I'm using XSLT to transform XML data into XHTML, but I need to output the xml declaration and the doctype before the <html> tag...

<xsl:template match="/">
<?xml version="1.0"?>
<!DOCTYPE html PUBLIC "-//OPENWAVE//DTD XHTML Mobile 1.0//EN" "http://www.openwave.com/DTD/xhtml-mobile10.dtd">

<html xmlns="http://www.w3.org/1999/xhtml">

...
</xsl:template>

How can I have these included in my code? Currently they cause errors.

i believe it has to go in the xsl:output element which must appear as the child node of the xsl:stylesheet element. I hope this helps.
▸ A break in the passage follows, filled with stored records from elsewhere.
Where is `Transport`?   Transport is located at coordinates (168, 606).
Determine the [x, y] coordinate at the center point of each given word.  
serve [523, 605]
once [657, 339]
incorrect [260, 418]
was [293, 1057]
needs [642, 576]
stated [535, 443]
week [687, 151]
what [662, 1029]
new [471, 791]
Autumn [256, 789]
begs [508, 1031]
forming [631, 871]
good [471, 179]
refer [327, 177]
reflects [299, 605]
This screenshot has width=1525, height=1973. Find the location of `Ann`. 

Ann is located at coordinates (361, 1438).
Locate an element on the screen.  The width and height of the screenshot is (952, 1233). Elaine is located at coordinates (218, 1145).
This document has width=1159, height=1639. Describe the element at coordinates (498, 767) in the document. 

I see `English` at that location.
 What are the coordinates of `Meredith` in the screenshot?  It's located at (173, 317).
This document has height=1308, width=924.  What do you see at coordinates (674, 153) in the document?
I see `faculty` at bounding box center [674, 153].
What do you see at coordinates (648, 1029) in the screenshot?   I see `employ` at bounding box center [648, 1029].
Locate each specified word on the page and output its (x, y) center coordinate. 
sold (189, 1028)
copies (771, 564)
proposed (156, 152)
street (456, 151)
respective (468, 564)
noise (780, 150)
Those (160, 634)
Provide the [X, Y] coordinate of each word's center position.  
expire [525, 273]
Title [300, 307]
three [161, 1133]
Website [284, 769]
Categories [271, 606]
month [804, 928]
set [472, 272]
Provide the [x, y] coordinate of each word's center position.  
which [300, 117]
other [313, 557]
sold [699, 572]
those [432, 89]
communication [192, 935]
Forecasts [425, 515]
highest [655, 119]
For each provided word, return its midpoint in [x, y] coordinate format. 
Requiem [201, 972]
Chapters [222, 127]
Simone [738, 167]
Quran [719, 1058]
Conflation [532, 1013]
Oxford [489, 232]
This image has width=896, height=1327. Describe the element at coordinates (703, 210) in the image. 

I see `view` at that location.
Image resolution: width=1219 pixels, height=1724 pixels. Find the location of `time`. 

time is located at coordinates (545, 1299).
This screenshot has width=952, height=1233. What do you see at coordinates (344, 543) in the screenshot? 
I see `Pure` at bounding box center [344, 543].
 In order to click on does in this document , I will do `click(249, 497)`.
So it is not possible to have the following outputted by my XSL? The above example would probably take care of the doctype, but what about the <?xml version="1.0"?>


<?xml version="1.0"?>
<!DOCTYPE html PUBLIC "-//OPENWAVE//DTD XHTML Mobile 1.0//EN" "http://www.openwave.com/DTD/xhtml-mobile10.dtd">

<html xmlns="http://www.w3.org/1999/xhtml">
...
</html>

you could out put it but i am not sure that it will not give unexpected results. typically the "processor directive" is the first line in your xsl page. something like what you have. It is basically a statement that says "hello I ma a xml file... process me!" Then the stylesheets requires everything to be placed inside the <xsl:stylesheet> element for transformation.

This is controlled by the "omit-xml-declaration" attribute, which is generally set by "no" by default. If your output method is "xml" then it should automatically output the declaration. If it doesn't, try adding omit-xml-declaration="no" to the <xsl:output> element.